“In my experience, there’s no such thing as a long time ago. There’s only memories that mean something and memories that don’t.”-This is Us
I know I’m not alone when I say that I am glued each week to the show: This is Us. While watching a recent episode, I saw Sylvester Stallone tell the character, Kevin, this statement while talking about the memories he has of his late father. There’s no such thing as it happened a long time ago. How true is that for those who have experienced a life-altering event that is traumatic in some way? So often we are told that we should get over an experience because it “happened a long time ago” and we “should be over it by now.” Well, I’m here to dispel that myth. No matter how much time is between ourselves and a significant adverse event, it simply not just a matter of “getting over it.”
When we experience a traumatic event, our brain kicks into auto drive and acts in a way that helps us survive. This often looks like fight, flight, or freeze. After the immediate threat of danger is over, some brains continue to operate at a heightened level of sensitivity; this is in an effort to be prepared and ready should survival be threatened, again. This is not due to any personal deficit or weakness. Our brains adapt and cope to keep us alive.
I went to a sexual assault summit earlier this year and heard a profound remark from Dr. David Lisak, a clinical psychologist and expert in the field of interpersonal violence. Lisak spoke about how posttraumatic stress is not a disordered brain, but rather a healthy brain doing what it is designed to do. What is “disordered” is the environment. Lisak used an example from the military. Once soldiers home from combat, they are often seen as “disordered” because they are no longer in threat. However, it was that level of hypervigilance kept them alive in a disordered environment.

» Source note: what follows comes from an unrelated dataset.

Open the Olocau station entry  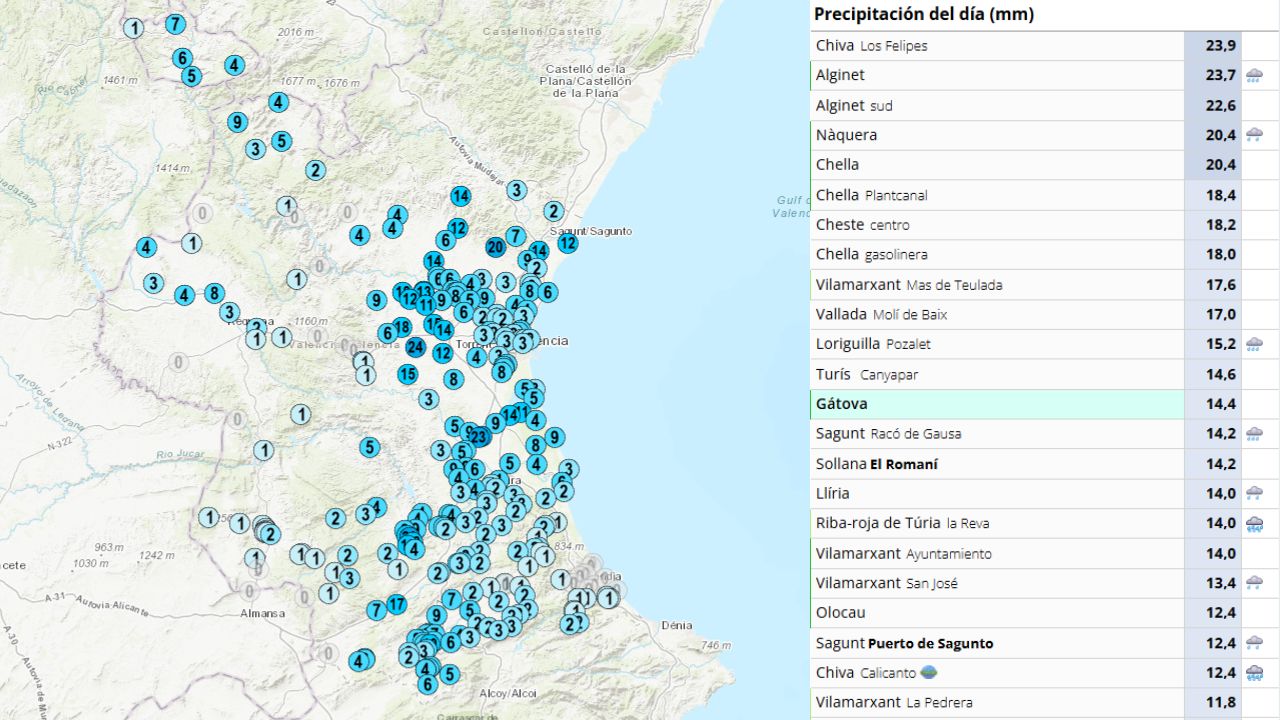tap(840, 612)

I find this perspective so impactful because oftentimes those who have experienced trauma are treated as if they have a disorder or something wrong with them, when in actuality, that individual’s brain acted, as it was designed, to stay alive.
In the short run, our neural pathways for fear are a life-saver. However, our fear pathways were not designed to be continuously fired. In the long run, the activation of these pathways is neuro-toxic. The consequences of a brain on overdrive are seen in our physical and emotional health, behaviors, beliefs, and memory. We experience nightmares, flashbacks, social isolation, changes in mood, and negative core beliefs. We begin to operate in our world feeling physically and emotionally unsafe.
Trauma affects every facet of our being. But, the human brain is powerful and resilient. Remember what I said earlier about our brain adapting in an instant in order to help us survive? In the same way, our brain can also adapt and rewire to a new environment of safety and trust. There is hope. Hope that, with support, we can keep moving forward and heal.
Support can look different based on our individual needs. There are specific treatments seen to decrease the symptoms of posttraumatic stress and increase an individual’s wellbeing. Some of these trauma-focused interventions include, Eye Movement Desensitization and Reprocessing (EMDR) and Trauma-Focused Cognitive Behavioral Therapy (TF-CBT) for children and adolescents. Both of these treatments have seen promising results through research and are offered here at Resolve.
There’s no such thing as it happened a long time ago. That memory will always be there. However, that memory is not the end of the story. We are strong, resilient, ad more powerful than we can imagine.